▸ EXERCISES TO COMPLETE:
1. Answer these questions about the CoastSat notebook text, each on its own line:
(a) Whose template is the web notebook based on?
(b) What is the fourth of the main steps?
(c) Under what name should the downloaded file be saved to disk?
2. Summarize the CoastSat notebook text in two sentences.
3. Repeat the CoastSat notebook text word for word, beginning at the words "It enables the" and stopping after "Engine Python API.".

# Tien Chau shoreline detection using `CoastSat`

This web notebook is based on a template provided by K. Vos et al. (2019).
The software `CoastSat` is described in details in the following publications: 
- Shoreline detection:                      https://doi.org/10.1016/j.envsoft.2019.104528
- Accuracy assessment and applications:     https://doi.org/10.1016/j.coastaleng.2019.04.004
- Beach slope estimation:                   https://doi.org/10.1029/2020GL088365

It enables the users to extract time-series of shoreline change over the last 30+ years at their site of interest.
There are four main steps:
1. Retrieval of the satellite images of the region of interest from Google Earth Engine
2. Shoreline extraction at sub-pixel resolution
3. Intersection of the shorelines with cross-shore transects
4. Tidal correction 

## Initial settings

It is necessary to install the Anaconda system for Python, with necessary packages, including the Google Earth Engine Python API. 

Most likely you have to get a recent version of `matplotlibrc` file, by doing so: 
* navigate to the link https://raw.githubusercontent.com/matplotlib/matplotlib/v3.3.1/matplotlibrc.template
* save the file to your disk with name `matplotlibrc` (without extension)
* copy to the "matplotlib library folder", the exact folder is shown in the error message -- if any -- when you execute the code below (on my computer, the folder is `C:\Users\HP\.julia\conda\3\envs\coastsat\Lib\site-packages\matplotlib\mpl-data`)

▸ DATA:
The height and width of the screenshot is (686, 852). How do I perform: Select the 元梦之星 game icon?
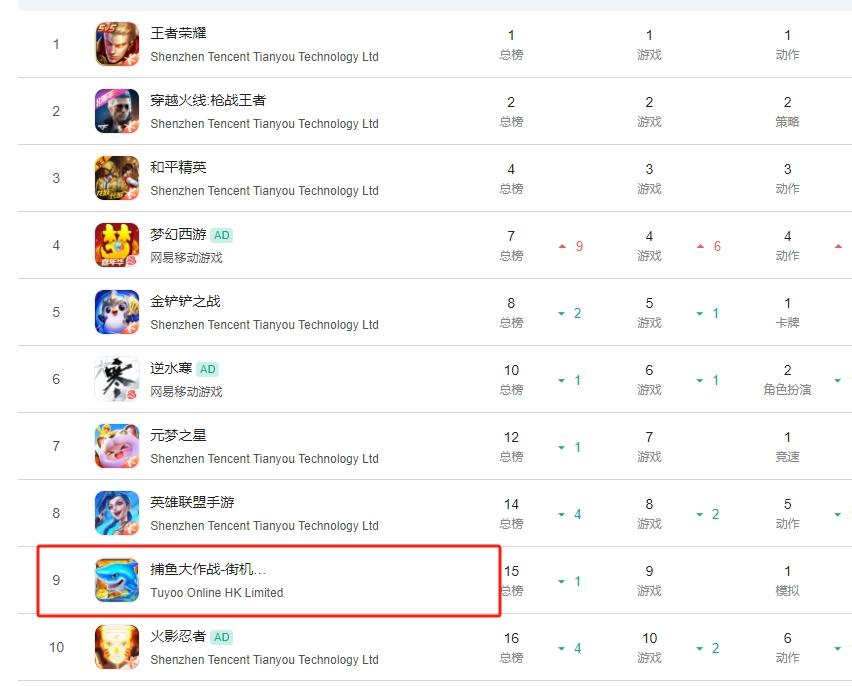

▸ SOLUTIONS PER TASK:
1.
(a) A template provided by K. Vos et al. (2019).
(b) Tidal correction.
(c) `matplotlibrc`, without an extension.

2. The web notebook uses the `CoastSat` software to extract time-series of shoreline change over the last 30+ years through four steps: retrieving satellite images from Google Earth Engine, extracting shorelines at sub-pixel resolution, intersecting them with cross-shore transects, and applying tidal correction. Setup requires installing Anaconda for Python with the necessary packages, including the Google Earth Engine Python API, and most likely placing a recent `matplotlibrc` file in the matplotlib library folder.

3.
It enables the users to extract time-series of shoreline change over the last 30+ years at their site of interest.
There are four main steps:
1. Retrieval of the satellite images of the region of interest from Google Earth Engine
2. Shoreline extraction at sub-pixel resolution
3. Intersection of the shorelines with cross-shore transects
4. Tidal correction 

## Initial settings

It is necessary to install the Anaconda system for Python, with necessary packages, including the Google Earth Engine Python API.